朝を迎えたころ、帰ってきた巫女たちに宿のことを聞いてみる。

すると、どうやらこの宿屋の人間にティエード家に世話になっている奴がいるらしい

そいつから、すでに宿屋の宿泊を許可してもらえるように言ってあるそうだ。


俺たちが宿泊したこの宿は、二階がある一戸建ての建物だ。


一階スペースがロビー兼食堂

二階が宿泊スペースになっていた


内装は木造の質素なものがらも、掃除や手入れが行き届いているのか、とても清潔感があった。

おまけに、素泊まりで朝飯付きときた


正直、俺の見たこの世界から考えると、かなりいいサービスの宿であることは容易に想像できた。




「・・・・なあ、ここクソ高ぇ宿なんじゃねぇのか?

本当に一泊する許可貰ってるのか?」




朝食で出されたパンを食いながら、巫女に確認してみると、同じようにハムハムとパンを食ってた巫女が少し慌てた様子で返事をした。




「んんっ!?・・・・・っ大丈夫ですよ。

ここのご主人にもしっかり確認しましたし、それどころかしばらくここの部屋を使ってもいいって言ってくださったんですよ?」


「まあ、その時の顔が明らかに下心丸出しのヤバイ顔だったから、断ったんだけどね?」




「・・・・・そうか」




俺はチラリとロビーのほうを見ると、そこには筋骨隆々で強面のおっさんが、その顔をデレデレに崩して両手を組んでいた。

もちろん、こっちをガン見していた。



・・・・・ただの変態が経営する宿か



俺はさっきまで感じていた心配を頭から完全に消し去り、思う存分朝食を楽しんだ。

そして、朝食を済ませ部屋に戻った俺たちは、一度俺のいる部屋に集まり昨日の夜のことを話した。

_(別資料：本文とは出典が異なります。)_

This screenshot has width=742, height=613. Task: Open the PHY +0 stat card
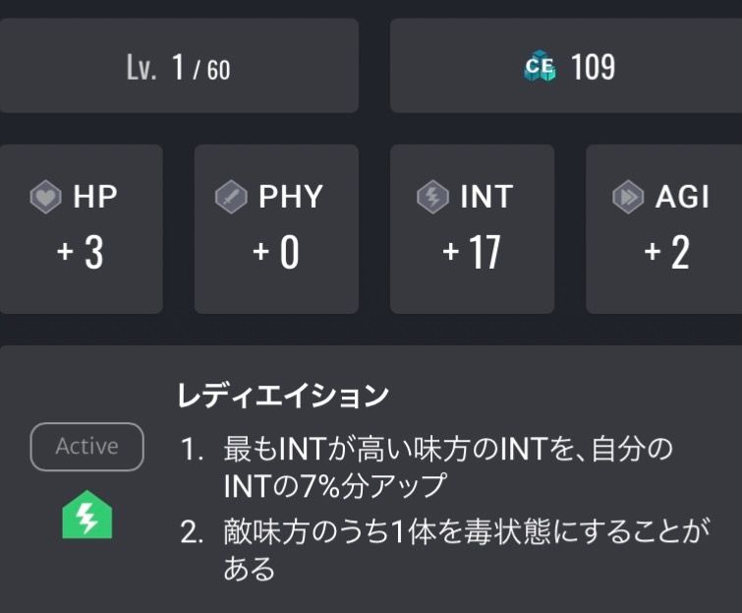[x=276, y=228]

どうやら、メリアスたちも俺と似たようなことをしていたらしく、互いに収集した情報を報告しあうことになった。




メリアスは、この先にあるマイード村についての情報

巫女は、もろもろの物資の補充・金銭の確保

俺は、残念ながらこれといったことはなかったことを伝えた。


そして、最後に共通していたのが、“清流の川”と“川の悪魔”の話だった。


巫女もメリアスも、村人からある程度の話をチラホラ聞いたらしい

俺も、その話を村長から聞いたことを言うと、なぜか二人は驚いた様子で固まっていた。

それはどうでもいいのだが、これからマイード村に向かうにはどうしても“清流の川”を越えなければならない。

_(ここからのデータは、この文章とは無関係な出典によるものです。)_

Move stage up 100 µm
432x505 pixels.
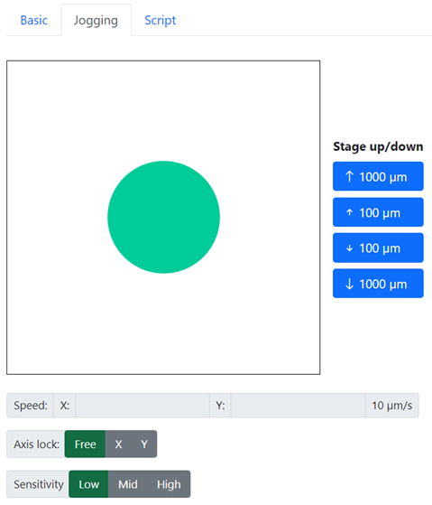(378, 212)
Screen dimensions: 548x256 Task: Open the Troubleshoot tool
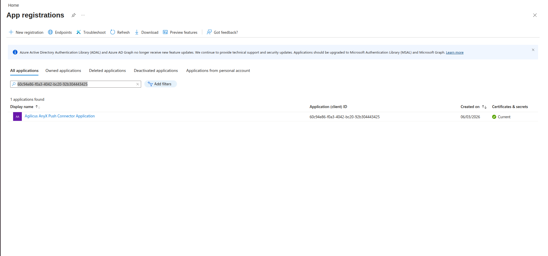91,32
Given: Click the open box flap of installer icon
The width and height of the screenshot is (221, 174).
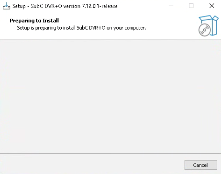Looking at the screenshot, I should (209, 18).
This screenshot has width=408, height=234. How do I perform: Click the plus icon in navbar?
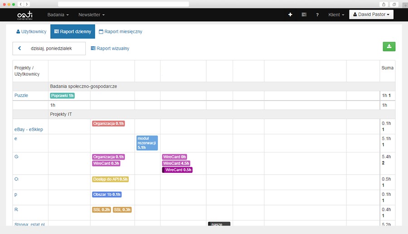click(x=290, y=15)
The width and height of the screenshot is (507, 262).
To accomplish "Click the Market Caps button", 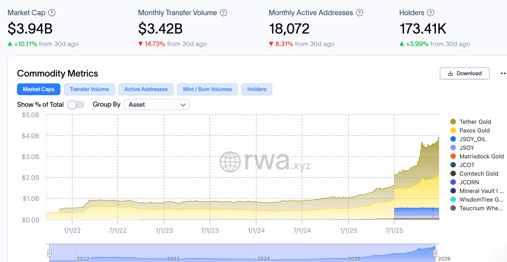I will pyautogui.click(x=39, y=89).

「どうしましょう。私が聞いた話では、川の悪魔というのは、大群で押し寄せてくるそうで・・・・

川に近づいただけで襲い掛かってきて、体をバラバラにし、川にひきずりこんでしまう引きずり込んでしまうとか・・・・」


「うーん、そうだね・・・・・

さすがに、音や気配まで探ってきて、挙句、凶悪な牙で一咬みだって言ってたし・・・・」


「そうだなぁ、そんな腕のバケモノ・・・・どうしようもねぇよな――――――――ん?」




待て待て待て・・・・おかしくないか?


村長の話だったらバラつきはあっても、必ず共通した部分があるって言ってなかったか?







確か・・・・・“不気味な目”と“大きな腕”だ








だが、二人の今の発言から、どこにも“目”と“腕”の話は出てきていない。

・・・・・・どういうことだ?




「・・・セレインちゃん、ちょっといいかな?

あなたが聞いた “川の悪魔” の特徴を教えてほしいなあ」




メリアスの質問に、首をかしげながら巫女は答えた。




「は、はい・・・・先ほども言いましたが、川の悪魔は “謎の生物の大群” で、川に近づく生物を見境なく襲い、肢体をバラバラにし、川に引きずり込んでしまう恐ろしいものだと・・・・」




「・・・・・おかしい。

僕が聞いた話とあまりに違いすぎる・・・・・おじちゃんも、そうだよね?」



「・・・・・ああ」




巫女の聞いた “川の悪魔” の話

それが、俺が聞いたものと相違点が多いことが分かった。

メリアスからも聞くと、おおざっぱに言うと “謎の大型獣が襲い掛かってくる” といった内容だった。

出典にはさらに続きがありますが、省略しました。